Sorry, that’s too much gnarly code for me to take the time to figure out what’s going on. If you can distill this to a minimal setup (without the hack, which as you’re probably aware isn’t going to reliably work), I could take a look.

see my branch reduce-to-stingblock-parser

so far its working …

i just needed to pass my parse state
to the next call of the stringBlock external tokenizer

as i understand,
i must return from the external tokenizer function, to start the next token,
in this case, this means breaking the for loop

to visualize

'
'
x cursor
' next
' peek1
  peek2 = EOF

at cursor, when i see two singlequotes in next (line 44) and peek1 (line 53), i want to

  1. accept token StringBlockContent = x (line 62)
  2. remember the private parse state for the next call (line 64)
  3. break = return externalParser, to start a new token (line 72)
  4. accept token StringBlockEnd = '' (line 45)
  5. clear the private parse state (line 50)

Why do you need to remember parse state in this case? There will still be two single quotes ahead when your tokenizer runs the next time, so it will already see that it is at the end of a string and emit the proper token. If I remove the hack your tests still pass.

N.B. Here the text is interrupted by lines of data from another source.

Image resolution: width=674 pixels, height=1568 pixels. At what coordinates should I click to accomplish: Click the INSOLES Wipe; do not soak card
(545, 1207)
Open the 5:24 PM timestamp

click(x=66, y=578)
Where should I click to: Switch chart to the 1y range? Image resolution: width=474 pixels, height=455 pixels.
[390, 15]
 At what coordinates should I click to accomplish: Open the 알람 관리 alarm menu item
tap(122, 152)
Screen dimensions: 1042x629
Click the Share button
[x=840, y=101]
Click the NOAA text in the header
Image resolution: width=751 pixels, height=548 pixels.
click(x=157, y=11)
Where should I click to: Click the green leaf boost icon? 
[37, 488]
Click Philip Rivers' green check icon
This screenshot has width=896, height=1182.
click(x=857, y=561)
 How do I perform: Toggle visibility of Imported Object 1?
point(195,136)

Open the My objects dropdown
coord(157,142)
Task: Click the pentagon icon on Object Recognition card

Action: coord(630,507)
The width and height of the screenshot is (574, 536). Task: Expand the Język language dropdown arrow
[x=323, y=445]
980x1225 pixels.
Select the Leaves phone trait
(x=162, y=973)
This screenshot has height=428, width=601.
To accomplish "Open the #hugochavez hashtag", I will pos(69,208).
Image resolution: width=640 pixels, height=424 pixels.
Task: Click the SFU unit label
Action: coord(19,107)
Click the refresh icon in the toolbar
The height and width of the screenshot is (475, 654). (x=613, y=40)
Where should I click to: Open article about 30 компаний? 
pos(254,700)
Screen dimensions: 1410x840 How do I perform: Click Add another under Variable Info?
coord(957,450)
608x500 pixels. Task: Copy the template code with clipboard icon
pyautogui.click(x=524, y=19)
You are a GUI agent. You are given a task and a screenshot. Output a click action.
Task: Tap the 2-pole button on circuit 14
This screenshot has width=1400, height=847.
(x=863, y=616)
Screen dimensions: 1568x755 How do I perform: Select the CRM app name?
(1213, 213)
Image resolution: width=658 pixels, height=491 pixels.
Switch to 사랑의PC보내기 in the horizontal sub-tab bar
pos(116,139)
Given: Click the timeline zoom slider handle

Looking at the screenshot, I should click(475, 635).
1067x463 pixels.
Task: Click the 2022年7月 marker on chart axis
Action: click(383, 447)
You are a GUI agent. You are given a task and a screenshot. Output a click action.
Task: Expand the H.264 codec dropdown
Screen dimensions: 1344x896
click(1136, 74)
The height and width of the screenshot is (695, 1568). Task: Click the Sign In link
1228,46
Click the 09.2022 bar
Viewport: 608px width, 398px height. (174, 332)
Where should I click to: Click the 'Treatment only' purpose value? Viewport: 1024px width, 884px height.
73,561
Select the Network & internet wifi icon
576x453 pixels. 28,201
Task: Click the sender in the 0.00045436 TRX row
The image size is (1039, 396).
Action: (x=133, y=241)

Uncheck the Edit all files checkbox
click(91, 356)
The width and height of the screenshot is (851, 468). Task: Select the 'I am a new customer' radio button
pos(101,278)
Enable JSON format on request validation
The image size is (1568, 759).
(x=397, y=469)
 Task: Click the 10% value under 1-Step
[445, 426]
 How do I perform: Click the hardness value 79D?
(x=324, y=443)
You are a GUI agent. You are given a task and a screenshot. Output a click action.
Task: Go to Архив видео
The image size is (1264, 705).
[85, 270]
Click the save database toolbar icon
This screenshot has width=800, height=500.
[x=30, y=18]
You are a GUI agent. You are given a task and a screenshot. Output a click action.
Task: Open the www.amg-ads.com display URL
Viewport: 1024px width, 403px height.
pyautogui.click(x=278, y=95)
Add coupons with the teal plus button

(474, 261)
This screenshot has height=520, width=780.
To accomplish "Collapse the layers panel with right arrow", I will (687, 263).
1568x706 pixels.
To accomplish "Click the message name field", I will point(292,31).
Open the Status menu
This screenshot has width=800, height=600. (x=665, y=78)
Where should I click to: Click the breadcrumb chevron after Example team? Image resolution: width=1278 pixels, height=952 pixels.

(In case it isn’t clear—custom tokenizers are only ran in states where at least one of the tokens they emit is valid, so your string block tokenizer, which only produces tokens used inside string blocks, won’t run at the start of a string block.)

1 Like

because i dont call input.advance() before i break/return
and in the next call, there will be i == 0

yepp, the start token is parsed by lezer

thanks : )

Sure, but that’s not a problem, because you know that on '' you need to return a token even when i is zero, right?

yes, sorry i was too brief, i mean:

i can simply replace input._todoStringBlockEnd == true with i == 0

Yes, that should work.

i found a bug in my code

-      if (input.peek() == singlequote) {
+      if (input.peek(1) == singlequote) {

i was assuming that input.peek() returns the char after input.next
but input.peek() always return singlequote in my case

looks like a bug in lezer

the case offset == undefined is not handled

node
> undefined + 0
NaN

-peek(offset: number) {
+peek(offset: number = 0) {

?

There is no offset == undefined case, because the type of that parameter is number and it is not optional. Not passing it is a caller error.